OBJETIVO DE LA TAREA:
Transcribe íntegro y sin ningún cambio el fragmento sobre la figura del intelectual que aparece a continuación.

FRAGMENTO SELECCIONADO:
━━━
El tipo o figura más relevante, más admirable y deseable es el intelectual. Su contorno y función son bien conocidos: se trata de escritores, profesores o investigadores relevantes que actúan, es decir, hablan o escriben siempre contra el poder en la idea de que éste es, por su propia naturaleza, fácil a la corrupción y a menudo corrupto. Todos conocemos al intelectual: basta con evocar las figuras de Gandhi, Martín Luther King y, quizá, sobre todo a Sartre, Bertrand Russel o el propio Einstein. Tendemos a pensar que la figura del intelectual es de creación moderna, pero en realidad no lo es: el primero y quizá más grande fue Sócrates que hace 25 siglos fue condenado a muerte por denunciar sin rodeos y con coherencia la democracia en la que vivía: sobre todo, aquello que repugnaba a la racionalidad en lo legislativo y a determinados comportamientos viciosos. En la edad moderna también hubo figuras relevantes que podríamos calificar así: Erasmo y Lutero -y los contrarreformistas- en relación con la coyunda Iglesia-Estado; o Galileo en relación con la ciencia. Pero éstos no son propiamente intelectuales en el sentido que estamos dando a este concepto.
━━━
INFORMACIÓN PROPORCIONADA:
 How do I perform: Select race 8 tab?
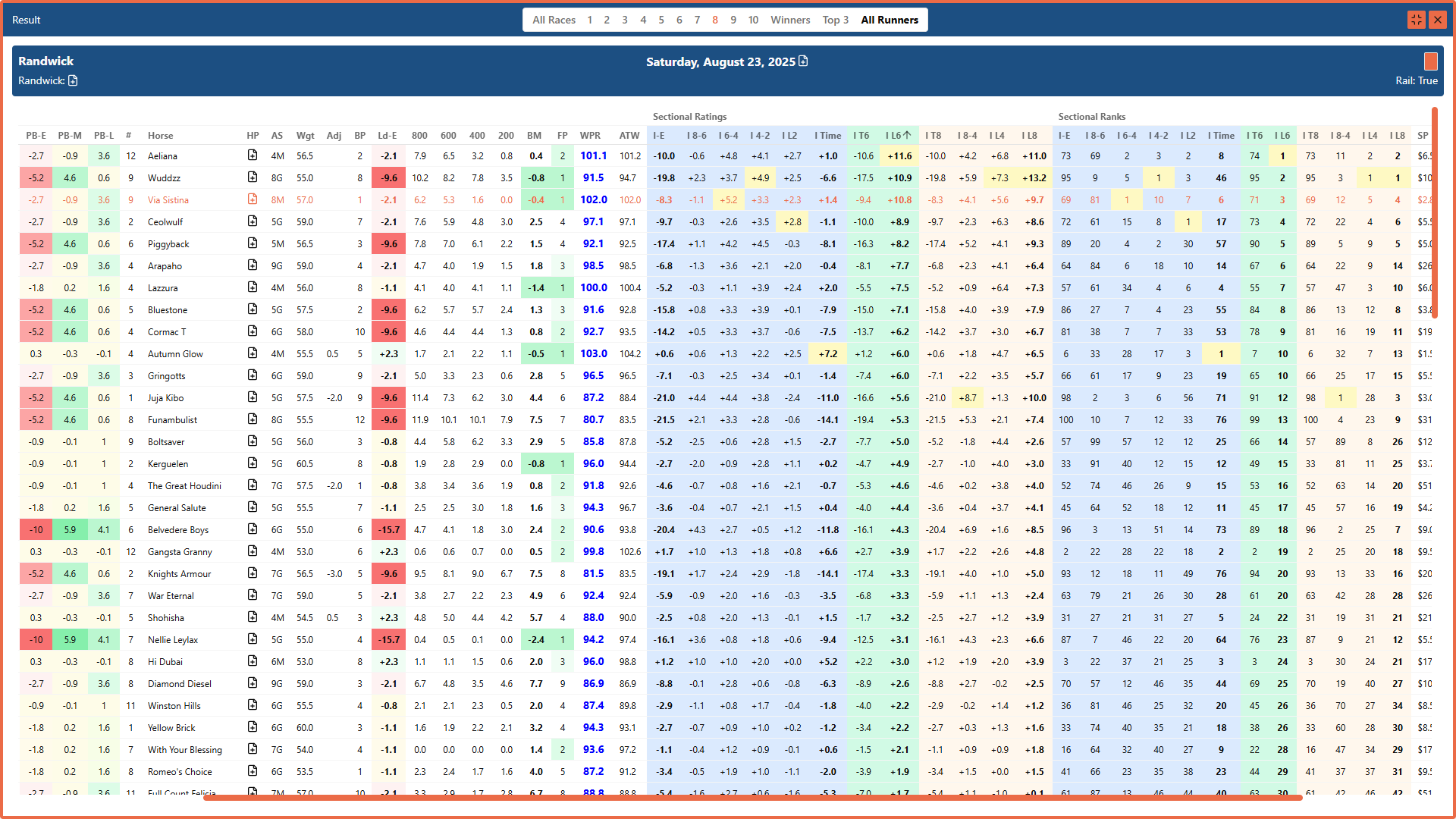(x=714, y=20)
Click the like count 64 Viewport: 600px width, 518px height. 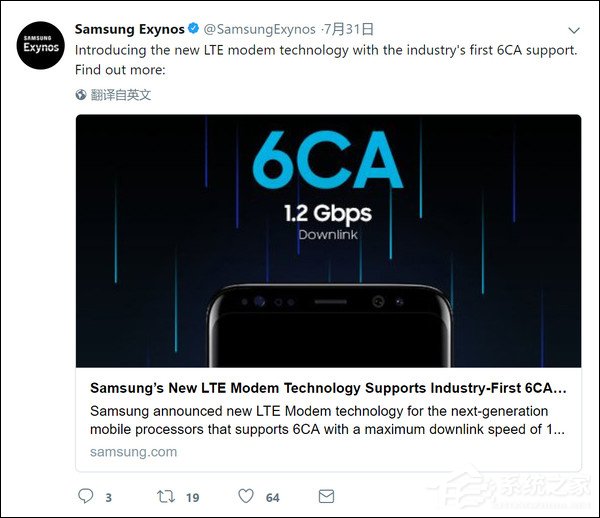click(x=272, y=497)
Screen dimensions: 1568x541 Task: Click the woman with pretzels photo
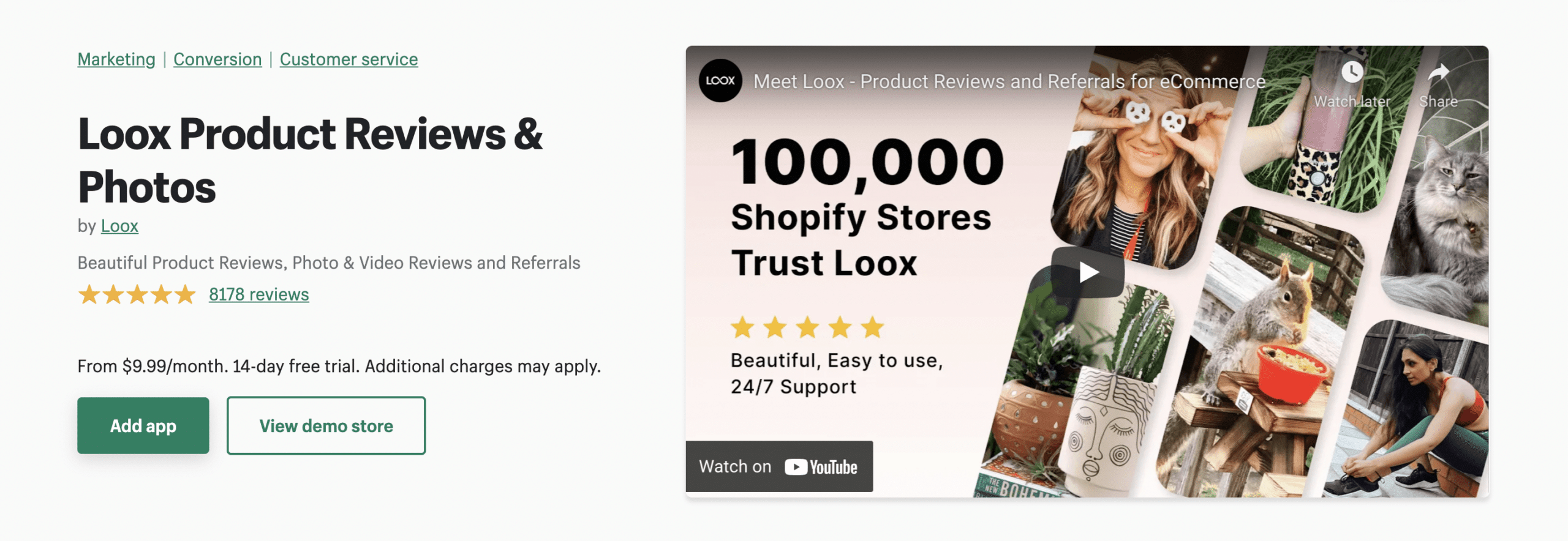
━━━
RESPUESTA ESCRITA:
El tipo o figura más relevante, más admirable y deseable es el intelectual. Su contorno y función son bien conocidos: se trata de escritores, profesores o investigadores relevantes que actúan, es decir, hablan o escriben siempre contra el poder en la idea de que éste es, por su propia naturaleza, fácil a la corrupción y a menudo corrupto. Todos conocemos al intelectual: basta con evocar las figuras de Gandhi, Martín Luther King y, quizá, sobre todo a Sartre, Bertrand Russel o el propio Einstein. Tendemos a pensar que la figura del intelectual es de creación moderna, pero en realidad no lo es: el primero y quizá más grande fue Sócrates que hace 25 siglos fue condenado a muerte por denunciar sin rodeos y con coherencia la democracia en la que vivía: sobre todo, aquello que repugnaba a la racionalidad en lo legislativo y a determinados comportamientos viciosos. En la edad moderna también hubo figuras relevantes que podríamos calificar así: Erasmo y Lutero -y los contrarreformistas- en relación con la coyunda Iglesia-Estado; o Galileo en relación con la ciencia. Pero éstos no son propiamente intelectuales en el sentido que estamos dando a este concepto.